• _Problem to work on_
Would you repeat word for word the lines of the listing that follows, from the one with "This screenshot has width=927, height=517." up to and including the one with "the Firewall icon", and leave out the images?

── Given data ──

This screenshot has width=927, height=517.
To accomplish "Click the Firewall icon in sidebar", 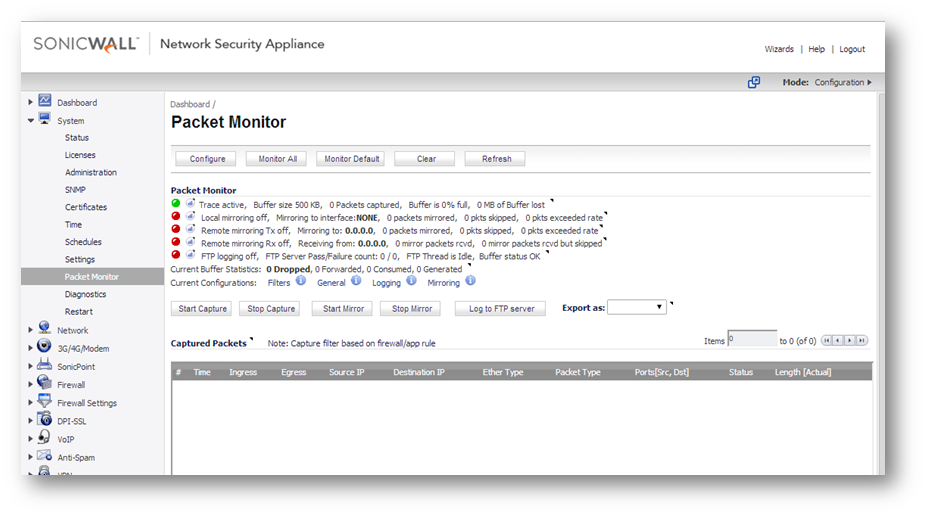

───
── Given data ──

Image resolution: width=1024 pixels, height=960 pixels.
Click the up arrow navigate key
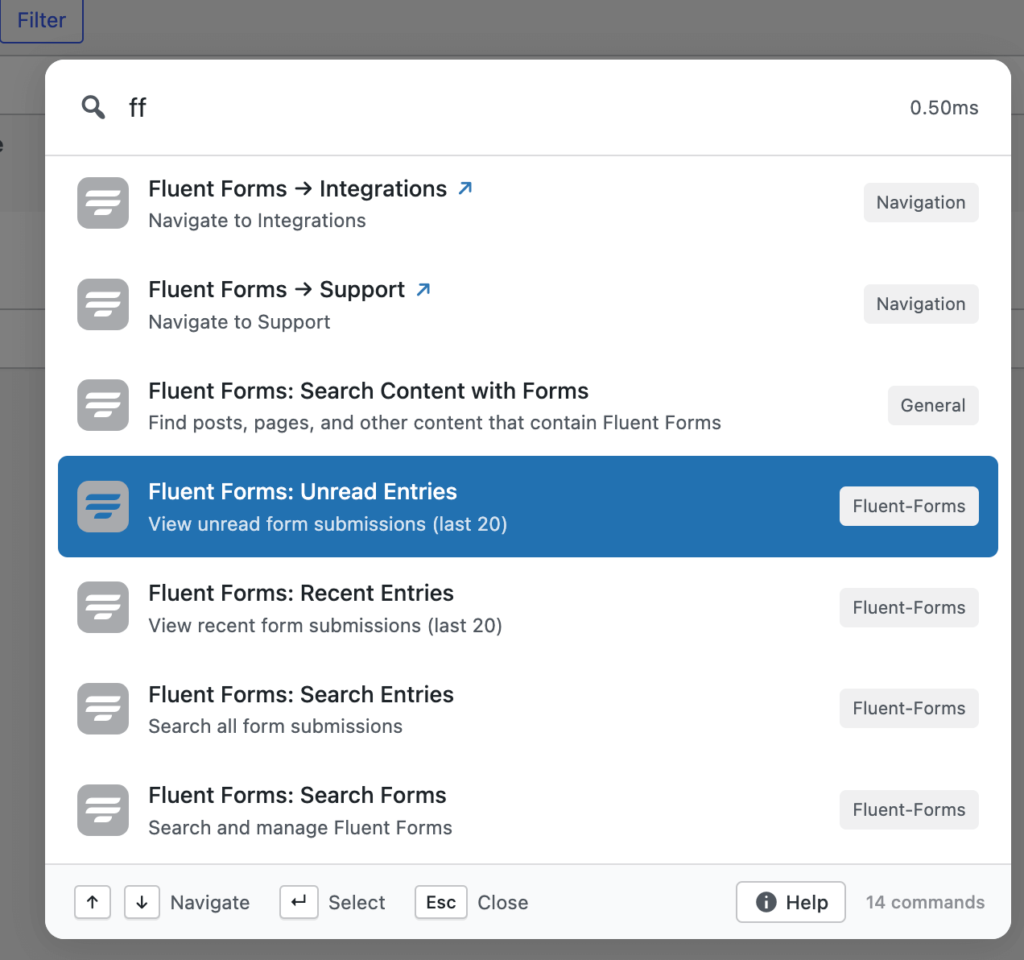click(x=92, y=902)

───

• _Result of this task_
This screenshot has width=927, height=517.
To accomplish "Click the Firewall icon in sidebar", 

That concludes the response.